> What this exercise asks:
[1] In the study hints, rewrite everything from "Sex-linkage, multiple alleles, gene" down to "in Table 6.1.", swapping "Table 6.1" for "Table 7.2".
[2] According to the study hints, what phenotypic ratio among the offspring does a cross between two heterozygotes, Aa × Aa, yield?
[3] List every natural complication that the study hints say can modify the underlying patterns and ratios.

> Excerpted text:

* * * * * * *

STUDY HINTS

Regular segregation and the assortment of alleles in a heterozygote produce the familiar genotypic and phenotypic ratios that you investigated in Problem Set 4. In a real sense these ratios are also “hypotheses,” in that they are the expectations appropriate to a particular genetic situation. For example, a cross between two heterozygotes, Aa × Aa, yields a 3:1 phenotypic ratio among the offspring. Turning this around, if one finds a 3:1 phenotypic ratio in a family, it is reasonable to hypothesize that the parents were both heterozygotes. Ratios are therefore an important key to establishing the genetic basis of an unfamiliar trait.

Sex-linkage, multiple alleles, gene interactions, and maternal and cytoplasmic effects are natural complications that can modify these underlying patterns and ratios. The secret to solving these types of problems is to be familiar with the clues that are often embedded in modified ratios. A distinct difference between male and female phenotypic ratios leads one to consider the possibility of sex-linkage and/or a maternal or cytoplasmic involvement. Lethality would lead to truncated ratios (e.g., 1:2), whereas the gene interactions such as epistasis would merge certain genotypic classes into the same phenotypic class. Textbooks often describe a large number of these modified ratios, but for convenience we have summarized some of the most commonly encountered ones in Table 6.1.

* * * * * * *

> Stored data:
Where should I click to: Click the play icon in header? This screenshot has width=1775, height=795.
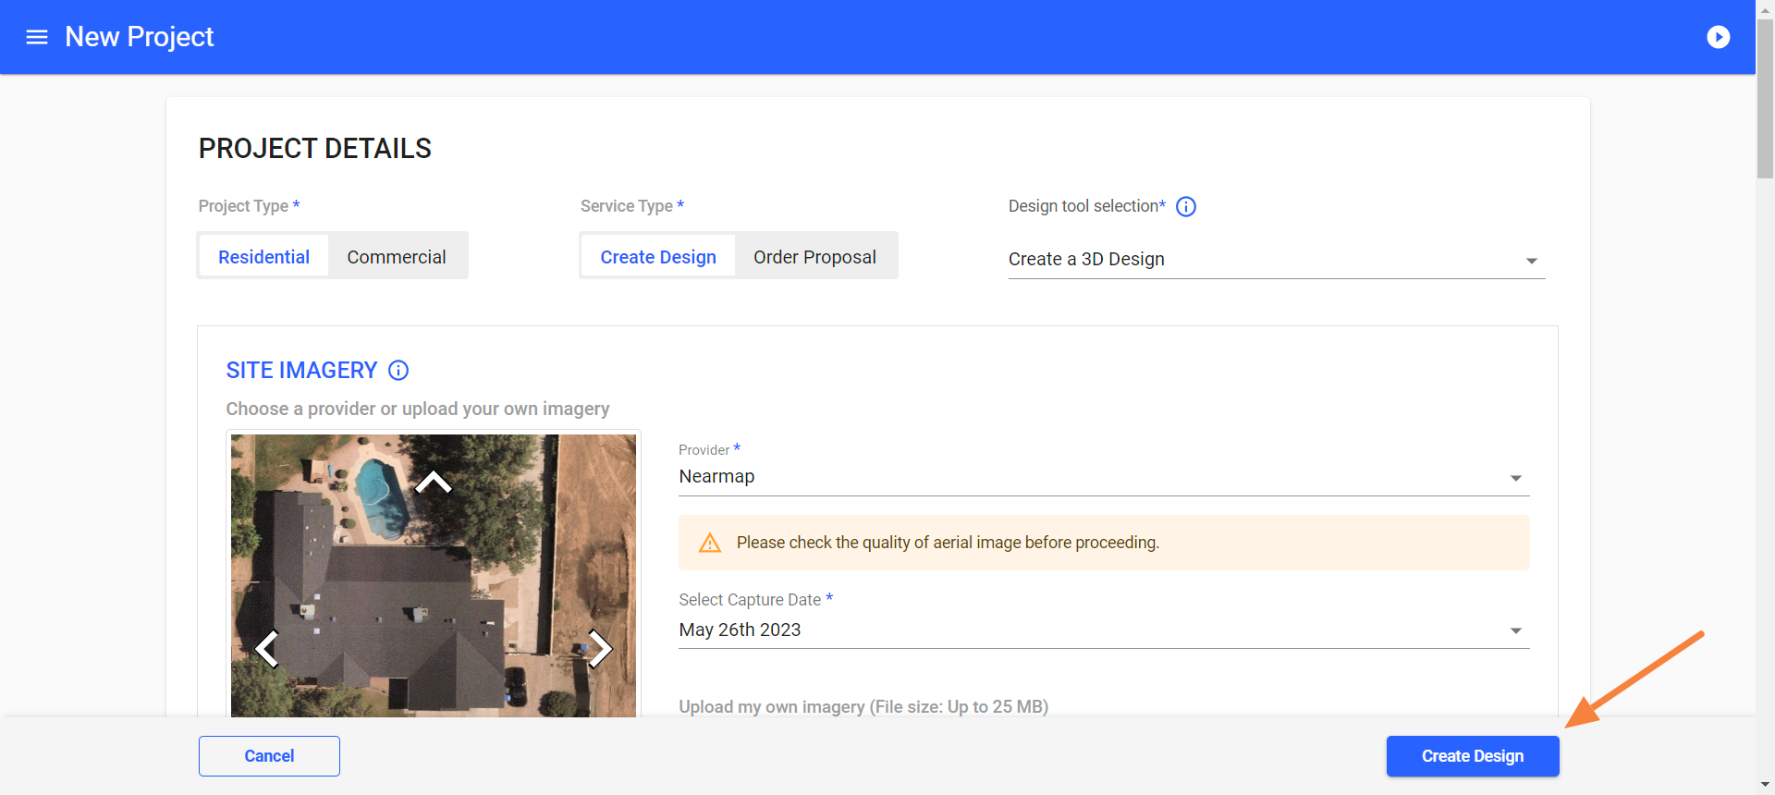click(x=1718, y=37)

* * * * * * *

> Answer section:
[1]
Sex-linkage, multiple alleles, gene interactions, and maternal and cytoplasmic effects are natural complications that can modify these underlying patterns and ratios. The secret to solving these types of problems is to be familiar with the clues that are often embedded in modified ratios. A distinct difference between male and female phenotypic ratios leads one to consider the possibility of sex-linkage and/or a maternal or cytoplasmic involvement. Lethality would lead to truncated ratios (e.g., 1:2), whereas the gene interactions such as epistasis would merge certain genotypic classes into the same phenotypic class. Textbooks often describe a large number of these modified ratios, but for convenience we have summarized some of the most commonly encountered ones in Table 7.2.

[2] A 3:1 phenotypic ratio.

[3]
- Sex-linkage
- Multiple alleles
- Gene interactions
- Maternal effects
- Cytoplasmic effects